As I always remind EW readers, my 10-best list covers (roughly) the months from November to November. I like to be early because I know mainstream critics depend on my list for guidance, recognizing my impeccable taste. I should also remind you guys that I’m an entertainment writer, not a movie critic. Like Charlie in the old StarKist commercials, I’m not interested in tuna with good taste; I want tuna that tastes good. And so, without further ado, here are the Ten.
10. Green Zone
Matt Damon is at his decent-Everyman best as a U.S. Army chief warrant officer who discovers that the Iraqi WMD thing — and, hence, our reason for going to war — is a hoax. Greg Kinnear is nearly as good, playing a smarmy State Department type anxious to perpetuate the cover-up. Here’s one Iraq-war movie that puts story and suspense above shrill outrage.
9. Jackass 3D
I actually saw it in 2-D, but humor this low hardly needs an extra dimension. Few of the gags can be described in a family magazine, so let’s leave it at this: If you find the idea of grown men in their underpants playing tetherball with a hive of pissed-off Africanized bees as hilarious as I do, you loved Jackass. If not…go rent a Woody Allen movie.
The United States has built a wall between Texas and Mexico to keep illegal immigrants out — only these illegals are 60 feet high and have tentacles. Director Gareth Edwards created the special effects on a laptop, and they’re amazingly good. The story — newspaper photographer is tasked with bringing his boss’ wayward daughter out of the infested zone — is simple, but sturdy and resonant. Think Heart of Darkness crossed with District 9.
Two scientists use gene-splicing technology to create a freakish, fast-growing baby that is as pathetic as it is terrifying. What lifts this film far above average are talented actors — Adrien Brody and the divine Sarah Polley — who take the material seriously, and the guiding hand of producer Guillermo del Toro, who gave us Pan’s Labyrinth.
An ordinary kid named Dave (Aaron Johnson) learns that being a superhero isn’t all it’s cracked up to be. The performances of Chloë Grace Moretz as the petite, bloodthirsty Hit Girl and Nicolas Cage at his balls-to-the-wall craziest as her father are what make the movie shine. Kick-Ass also contains the second-best line of the year: “Now switch to kryptoniiiiite!”
This satisfyingly complex cops-‘n’-robbers movie features great performances from Matt Dillon, Idris Elba, and — surprising but true — Hayden Christensen. The climax strains credulity, but the characters feel real, and the armored-car heist is the best action sequence I’ve seen this year.
4. The Social Network
Jesse Eisenberg is a revelation as the fast-talking, corner-cutting, terminally insecure compu-geek Mark Zuckerberg. Meaty and character-driven, full of too-smart-for-their-own-good kids who talk with the rat-a-tat speed of gunsels in a James Cagney movie, The Social Network succeeds where Michael Douglas’ Wall Street sequel fails. It’s a nasty-business classic.

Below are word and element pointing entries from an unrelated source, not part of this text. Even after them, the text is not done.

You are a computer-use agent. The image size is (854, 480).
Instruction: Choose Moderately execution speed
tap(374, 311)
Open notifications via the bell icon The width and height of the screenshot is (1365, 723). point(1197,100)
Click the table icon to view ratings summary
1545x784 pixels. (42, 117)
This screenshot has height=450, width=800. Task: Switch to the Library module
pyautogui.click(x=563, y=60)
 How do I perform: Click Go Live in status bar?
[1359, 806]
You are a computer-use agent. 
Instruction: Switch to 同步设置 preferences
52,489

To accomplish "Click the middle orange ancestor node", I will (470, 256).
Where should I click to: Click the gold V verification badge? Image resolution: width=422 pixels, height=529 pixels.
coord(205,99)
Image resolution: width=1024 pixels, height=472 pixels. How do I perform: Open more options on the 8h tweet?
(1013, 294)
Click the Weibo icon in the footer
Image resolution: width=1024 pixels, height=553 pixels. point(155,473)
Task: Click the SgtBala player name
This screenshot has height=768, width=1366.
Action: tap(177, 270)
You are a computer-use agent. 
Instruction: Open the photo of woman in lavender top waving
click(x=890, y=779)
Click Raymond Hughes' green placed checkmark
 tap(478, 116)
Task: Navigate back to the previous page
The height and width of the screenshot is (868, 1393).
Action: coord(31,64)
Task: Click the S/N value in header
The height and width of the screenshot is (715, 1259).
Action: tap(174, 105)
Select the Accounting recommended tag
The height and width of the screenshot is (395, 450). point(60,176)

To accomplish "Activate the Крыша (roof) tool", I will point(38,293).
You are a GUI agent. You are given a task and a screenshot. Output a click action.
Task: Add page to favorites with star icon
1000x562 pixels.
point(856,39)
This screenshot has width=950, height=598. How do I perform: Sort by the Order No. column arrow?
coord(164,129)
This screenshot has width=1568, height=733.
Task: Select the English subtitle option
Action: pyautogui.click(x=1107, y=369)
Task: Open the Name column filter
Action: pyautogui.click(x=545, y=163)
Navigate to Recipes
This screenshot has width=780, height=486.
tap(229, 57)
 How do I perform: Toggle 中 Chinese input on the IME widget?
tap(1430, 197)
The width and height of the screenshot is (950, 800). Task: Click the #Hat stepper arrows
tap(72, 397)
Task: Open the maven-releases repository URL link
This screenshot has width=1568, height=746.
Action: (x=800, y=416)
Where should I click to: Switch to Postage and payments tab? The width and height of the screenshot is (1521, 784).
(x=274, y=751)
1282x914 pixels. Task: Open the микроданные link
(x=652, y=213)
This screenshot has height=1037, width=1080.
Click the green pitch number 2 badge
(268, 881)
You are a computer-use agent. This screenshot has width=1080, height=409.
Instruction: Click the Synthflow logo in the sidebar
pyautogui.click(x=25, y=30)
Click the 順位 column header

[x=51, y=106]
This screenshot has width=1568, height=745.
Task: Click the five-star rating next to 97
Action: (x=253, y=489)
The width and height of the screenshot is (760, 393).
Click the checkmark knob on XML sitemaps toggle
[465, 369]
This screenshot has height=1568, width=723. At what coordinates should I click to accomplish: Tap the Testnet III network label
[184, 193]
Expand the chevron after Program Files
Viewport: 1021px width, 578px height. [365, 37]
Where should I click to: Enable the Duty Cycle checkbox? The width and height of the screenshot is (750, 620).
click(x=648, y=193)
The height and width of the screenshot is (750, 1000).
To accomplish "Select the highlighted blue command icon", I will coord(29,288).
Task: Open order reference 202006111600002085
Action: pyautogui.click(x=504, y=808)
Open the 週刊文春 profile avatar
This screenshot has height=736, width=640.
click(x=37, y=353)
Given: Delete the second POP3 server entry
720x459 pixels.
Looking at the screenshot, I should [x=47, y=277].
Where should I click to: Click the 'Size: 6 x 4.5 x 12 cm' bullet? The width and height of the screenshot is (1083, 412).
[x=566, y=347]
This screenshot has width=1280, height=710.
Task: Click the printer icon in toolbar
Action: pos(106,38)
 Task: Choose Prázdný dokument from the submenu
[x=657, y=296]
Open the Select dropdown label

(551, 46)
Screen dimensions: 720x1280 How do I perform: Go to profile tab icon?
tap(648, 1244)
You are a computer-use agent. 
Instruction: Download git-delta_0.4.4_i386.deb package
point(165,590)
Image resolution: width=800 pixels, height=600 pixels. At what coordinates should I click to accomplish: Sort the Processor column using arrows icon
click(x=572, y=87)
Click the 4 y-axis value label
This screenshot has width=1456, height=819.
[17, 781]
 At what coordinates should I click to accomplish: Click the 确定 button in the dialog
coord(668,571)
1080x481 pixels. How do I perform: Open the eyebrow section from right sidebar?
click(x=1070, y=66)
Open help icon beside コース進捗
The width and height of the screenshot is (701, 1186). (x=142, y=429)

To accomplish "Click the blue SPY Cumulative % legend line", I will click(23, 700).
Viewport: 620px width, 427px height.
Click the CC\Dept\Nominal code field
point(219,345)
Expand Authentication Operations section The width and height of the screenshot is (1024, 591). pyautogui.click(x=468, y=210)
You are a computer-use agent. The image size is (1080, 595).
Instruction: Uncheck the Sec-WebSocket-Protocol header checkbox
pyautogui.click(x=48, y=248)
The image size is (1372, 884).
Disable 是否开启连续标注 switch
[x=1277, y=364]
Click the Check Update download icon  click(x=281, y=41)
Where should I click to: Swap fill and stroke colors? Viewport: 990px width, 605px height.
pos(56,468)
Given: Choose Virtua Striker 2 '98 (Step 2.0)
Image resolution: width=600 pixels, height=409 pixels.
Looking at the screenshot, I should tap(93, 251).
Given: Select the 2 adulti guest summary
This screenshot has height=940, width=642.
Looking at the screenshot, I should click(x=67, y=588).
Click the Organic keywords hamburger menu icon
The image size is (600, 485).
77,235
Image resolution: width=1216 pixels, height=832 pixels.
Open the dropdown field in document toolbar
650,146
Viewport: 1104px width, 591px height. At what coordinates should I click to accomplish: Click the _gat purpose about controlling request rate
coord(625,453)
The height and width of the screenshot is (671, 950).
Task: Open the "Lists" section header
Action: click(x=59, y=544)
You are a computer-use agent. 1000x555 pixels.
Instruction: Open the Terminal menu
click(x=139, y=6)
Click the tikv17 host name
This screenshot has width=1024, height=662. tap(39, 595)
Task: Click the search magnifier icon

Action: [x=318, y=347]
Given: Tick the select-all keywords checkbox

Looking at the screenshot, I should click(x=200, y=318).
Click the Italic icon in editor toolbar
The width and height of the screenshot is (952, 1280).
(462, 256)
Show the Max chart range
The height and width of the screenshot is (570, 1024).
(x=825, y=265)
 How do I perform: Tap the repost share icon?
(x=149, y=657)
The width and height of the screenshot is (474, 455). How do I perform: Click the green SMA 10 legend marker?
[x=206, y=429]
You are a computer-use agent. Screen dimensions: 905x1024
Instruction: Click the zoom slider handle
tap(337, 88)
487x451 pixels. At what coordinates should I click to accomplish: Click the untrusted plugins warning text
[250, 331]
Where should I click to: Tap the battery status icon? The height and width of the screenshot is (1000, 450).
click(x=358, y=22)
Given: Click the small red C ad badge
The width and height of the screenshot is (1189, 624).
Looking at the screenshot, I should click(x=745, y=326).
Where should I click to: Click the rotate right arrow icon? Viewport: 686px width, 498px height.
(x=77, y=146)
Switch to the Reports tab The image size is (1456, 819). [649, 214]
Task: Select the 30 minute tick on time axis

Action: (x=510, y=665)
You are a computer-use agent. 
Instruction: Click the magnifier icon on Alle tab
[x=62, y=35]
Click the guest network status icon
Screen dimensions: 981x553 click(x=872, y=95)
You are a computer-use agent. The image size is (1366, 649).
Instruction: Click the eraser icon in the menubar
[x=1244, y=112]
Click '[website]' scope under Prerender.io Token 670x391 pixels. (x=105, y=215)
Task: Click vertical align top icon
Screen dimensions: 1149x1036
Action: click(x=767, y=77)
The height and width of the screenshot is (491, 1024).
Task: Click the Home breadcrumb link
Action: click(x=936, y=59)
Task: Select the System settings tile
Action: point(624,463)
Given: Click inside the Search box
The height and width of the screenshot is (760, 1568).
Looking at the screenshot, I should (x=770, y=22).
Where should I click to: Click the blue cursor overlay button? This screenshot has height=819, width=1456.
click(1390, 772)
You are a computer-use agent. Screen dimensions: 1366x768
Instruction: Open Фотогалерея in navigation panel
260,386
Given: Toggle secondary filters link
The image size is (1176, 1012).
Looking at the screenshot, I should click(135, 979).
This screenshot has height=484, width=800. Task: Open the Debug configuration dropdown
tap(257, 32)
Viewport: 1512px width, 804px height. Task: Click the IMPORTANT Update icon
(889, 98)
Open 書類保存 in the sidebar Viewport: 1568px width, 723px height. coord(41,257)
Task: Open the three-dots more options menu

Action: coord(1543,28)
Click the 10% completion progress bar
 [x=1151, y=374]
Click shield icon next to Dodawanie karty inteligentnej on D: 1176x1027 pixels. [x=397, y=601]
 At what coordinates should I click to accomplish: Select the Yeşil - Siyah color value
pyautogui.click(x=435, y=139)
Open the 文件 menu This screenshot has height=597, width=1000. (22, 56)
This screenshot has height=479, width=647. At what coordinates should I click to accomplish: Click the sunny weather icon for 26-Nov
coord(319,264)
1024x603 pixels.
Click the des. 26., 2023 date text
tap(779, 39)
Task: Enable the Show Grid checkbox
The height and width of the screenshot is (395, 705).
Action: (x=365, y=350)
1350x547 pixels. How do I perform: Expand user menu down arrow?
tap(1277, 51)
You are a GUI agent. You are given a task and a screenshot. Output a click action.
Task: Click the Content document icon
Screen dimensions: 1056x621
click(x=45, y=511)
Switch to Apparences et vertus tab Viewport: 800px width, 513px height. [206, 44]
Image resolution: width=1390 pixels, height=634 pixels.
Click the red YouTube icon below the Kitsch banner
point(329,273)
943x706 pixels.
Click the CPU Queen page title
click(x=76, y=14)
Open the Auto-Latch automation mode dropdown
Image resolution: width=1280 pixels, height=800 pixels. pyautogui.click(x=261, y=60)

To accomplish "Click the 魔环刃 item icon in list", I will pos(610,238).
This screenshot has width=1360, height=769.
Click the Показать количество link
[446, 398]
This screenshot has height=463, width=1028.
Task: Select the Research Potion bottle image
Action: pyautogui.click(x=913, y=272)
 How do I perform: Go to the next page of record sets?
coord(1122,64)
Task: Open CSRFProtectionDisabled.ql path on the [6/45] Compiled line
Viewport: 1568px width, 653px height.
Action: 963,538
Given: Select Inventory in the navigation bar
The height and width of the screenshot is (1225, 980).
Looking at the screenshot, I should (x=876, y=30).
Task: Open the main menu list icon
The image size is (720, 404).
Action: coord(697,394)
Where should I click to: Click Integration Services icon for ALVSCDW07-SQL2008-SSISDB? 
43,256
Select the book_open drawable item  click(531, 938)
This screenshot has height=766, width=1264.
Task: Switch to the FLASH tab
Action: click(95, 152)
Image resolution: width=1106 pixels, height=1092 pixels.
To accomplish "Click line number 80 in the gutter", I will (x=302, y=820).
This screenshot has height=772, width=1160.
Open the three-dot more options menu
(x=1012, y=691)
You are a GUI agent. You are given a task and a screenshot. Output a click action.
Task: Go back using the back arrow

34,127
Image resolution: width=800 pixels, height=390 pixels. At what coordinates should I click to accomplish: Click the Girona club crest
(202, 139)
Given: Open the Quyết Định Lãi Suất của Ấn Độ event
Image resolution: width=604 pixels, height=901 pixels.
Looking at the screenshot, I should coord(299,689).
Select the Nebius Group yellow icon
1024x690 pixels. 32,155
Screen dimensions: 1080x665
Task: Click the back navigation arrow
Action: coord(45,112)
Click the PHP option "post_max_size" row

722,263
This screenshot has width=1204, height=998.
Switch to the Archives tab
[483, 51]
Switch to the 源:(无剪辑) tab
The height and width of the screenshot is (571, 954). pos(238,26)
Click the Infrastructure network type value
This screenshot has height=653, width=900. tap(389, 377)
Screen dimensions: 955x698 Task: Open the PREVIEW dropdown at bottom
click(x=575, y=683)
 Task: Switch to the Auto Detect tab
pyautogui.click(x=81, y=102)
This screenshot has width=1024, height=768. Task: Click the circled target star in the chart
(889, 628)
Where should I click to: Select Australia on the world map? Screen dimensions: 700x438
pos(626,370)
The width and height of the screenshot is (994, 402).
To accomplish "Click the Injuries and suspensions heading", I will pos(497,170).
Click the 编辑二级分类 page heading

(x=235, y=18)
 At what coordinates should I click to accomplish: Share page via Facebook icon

Did I fully understand the dream-within-a-dream concept? I did not. Nor did I care. Christopher Nolan’s delirious dreamscapes filled me with delight and wonder, and that was enough. TV is often great at what it does, but sometimes only the big screen will do. For long stretches of Inception, I was literally unable to look away.
2. The Town
Bad title, fantastic movie. I’d be the first to admit that Martin Scorsese is a more innovative and imaginative director than Ben Affleck (at least so far), but Affleck understands the sad and seedy underclass of Boston’s Charlestown — known just as the Town to its scuffling inhabitants — in a special way. For a movie that ends with a gaudy blast of gunfire, it’s a strangely intimate film, and the situation that drives the plot (professional bank thief falls in love with hostage) is simultaneously sweet and weirdly kinky.
1. Let Me In
Moving and bloodthirsty, tender and horrifying, sweet and gruesome. These beautifully drawn contrasts — plus the bleak snowscape of Los Alamos, N.M. — make Let Me In the best remake (from the Swedish film Let the Right One In) of the year, and the best horror film of the decade. It’s a story of teenage love and loss that makes the Twilight films look pallid by comparison.
That’s my list, but it wouldn’t be right to close without mentioning the best line of the year: “Machete don’t text.” But you knew that.